May 17, 2013
EDIT: This is a lungwort, thanks to Jane from Food and Flowers! Back in the day, they were like, “hey, the leaves look like diseased lungs! Obviously we should use this plant to treat diseased lungs.” Hence: LUNGwort.
I’ve spent the past hour trying to identify this flower, and now I have officially given up. Do you recognize it? It’s a domesticated garden plant (as opposed to a wildflower), but beyond that I’m lost. The entire bunch of flowers is about as big as an egg.
May 11, 2013
It’s true. Invite some ferns to your next party, see how it goes. I’m telling you, they just light up the room.
May 4, 2013
Of all the amazing images I’ve ever captured… this is not one of them. But who doesn’t like looking at goats in a bucolic field? Rhetorical question, don’t answer that.
May 3, 2013
I think this purple flower thing is deadnettle. Initially I thought it might be a domesticated variety of Creeping Charlie, and sure enough, it’s in the same family, but the family is pretty large, so I guess that isn’t saying much.
May 2, 2013
As I strolled around Greenwood Gardens, looking every inch the Amateur Lady With a Camera Who Likes Flowers that I am, a woman I’d spoken to earlier tapped me on the shoulder.
“Did you see the blossom that just fell?” she asked.
“Huh?” I asked.
“A beautiful blossom just fell from the sky into that grass over there,” she pointed. “I already took my picture of it. It’s gorgeous.”
“Oh! Thank you!” I said. (I’m always grateful when people point out things I should be taking pictures of, because I honestly do miss a lot.)
As I stared at the blossom, squatted next to it, shuffled sideways a few inches, and eyed it from a few different angles, I couldn’t figure out for the life of me how to take a picture that would make it look decent. This was all I came up with.
I think it’s a tulip. I have no idea how it ended up stranded in the weeds like this.
May 1, 2013
Yeah, that’s right, stand like a queen.
There are a whole slew of these three-foot-tall limestone statues around Greenwood Gardens. I think they’re supposed to be chess pieces.
April 30, 2013
Oh, what, like I was going to visit a GARDEN and NOT take pictures of the pretty flowers? Come on now.
April 29, 2013
The Princeton Katzenjammers, Princeton University’s first co-ed a cappella group, performed for the Greenwood Gardens open house on Sunday.
(Princeton is about an hour’s drive one way from here, which is a pretty respectable time commitment for a college student on a Sunday in late April, so— props to them for making it!)
Unsurprisingly, they were a talented group of singers, and they consequently attracted a fair crowd.
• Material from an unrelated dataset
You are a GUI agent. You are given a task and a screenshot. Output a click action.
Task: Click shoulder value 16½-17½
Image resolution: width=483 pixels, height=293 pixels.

At the end, they put on a cheer for us. I didn’t entirely understand it, and apparently some of them didn’t either (false start!).
They got it in the end, though. 🙂
April 28, 2013
Greenwood Gardens, near Old Short Hills Park, is usually an admission-only space, but they opened it to the public for free today. (Who doesn’t like free things?)
In 1906, Joseph P. Day purchased 80 acres of land in Short Hills and called it “Pleasant Days.” The original house on the property was destroyed by a fire in 1911, so Day built a huge Italianate mansion in its place. By the time the property was purchased by the Blanchards in 1949, the 1911 mansion “had deteriorated significantly,” so it was replaced by the modest Georgian Revival mansion you see here (“modest” my foot).
And, y’know, if you’re gonna purchase a large estate and call it your own, you might as well call it by a name YOU prefer, like “Greenwood Gardens” (because, really, “Pleasant Days?” that’s like so 1910s, OMG, really) so there was THAT.
In 2000, a Blanchard descendent began working with the Garden Conservancy to establish Greenwood Gardens as a nonprofit public garden and conservation organization. They’re in the process of fully restoring everything to its glory, but (in my humble opinion) it looks pretty good now.
Greenwood Gardens. (n.d.). “Garden Guide and Walking Tour.” (Pamphlet).